** REQUIREMENT **
The entries below contain a line with "[Twitter] (38, 1803)" and a line with "Barcode: (103, 262)". Quote exactly those two lines and all lines between them.

** LISTED RECORDS **
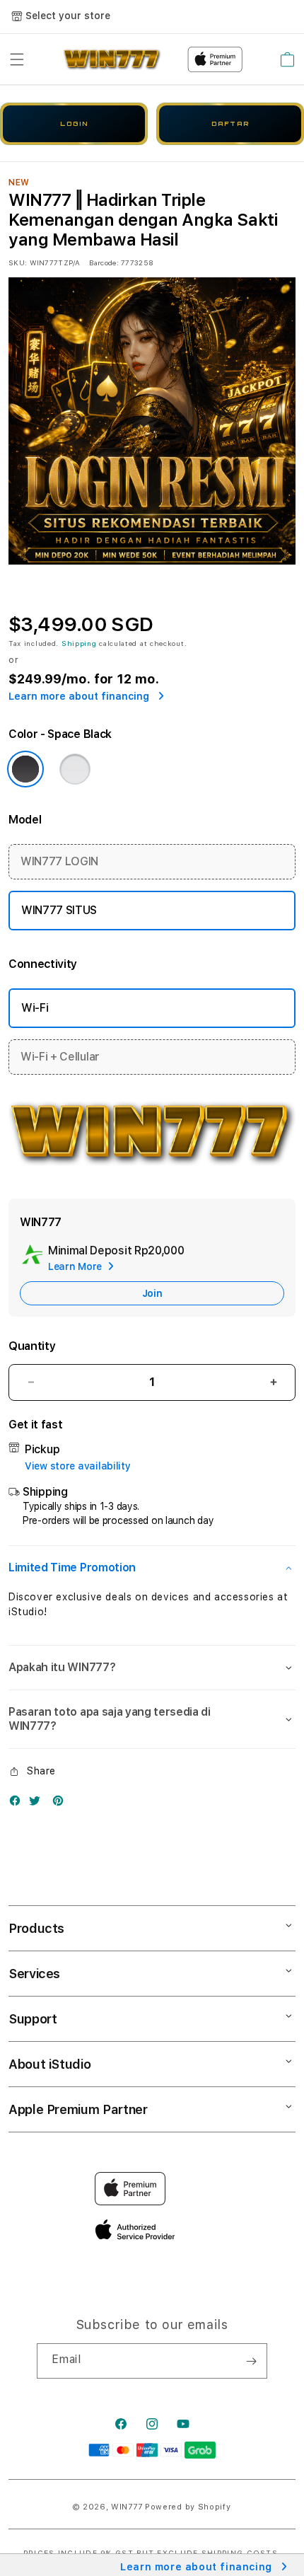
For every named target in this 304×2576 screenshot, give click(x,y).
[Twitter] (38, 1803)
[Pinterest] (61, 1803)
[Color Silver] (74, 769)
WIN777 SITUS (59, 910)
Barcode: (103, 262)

--

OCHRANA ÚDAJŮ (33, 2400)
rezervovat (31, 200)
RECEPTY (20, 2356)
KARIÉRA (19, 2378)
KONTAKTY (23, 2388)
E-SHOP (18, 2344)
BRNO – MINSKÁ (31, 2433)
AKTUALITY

** YOUR SOLUTION **
[Twitter] (38, 1803)
[Pinterest] (61, 1803)
[Color Silver] (74, 769)
WIN777 SITUS (59, 910)
Barcode: (103, 262)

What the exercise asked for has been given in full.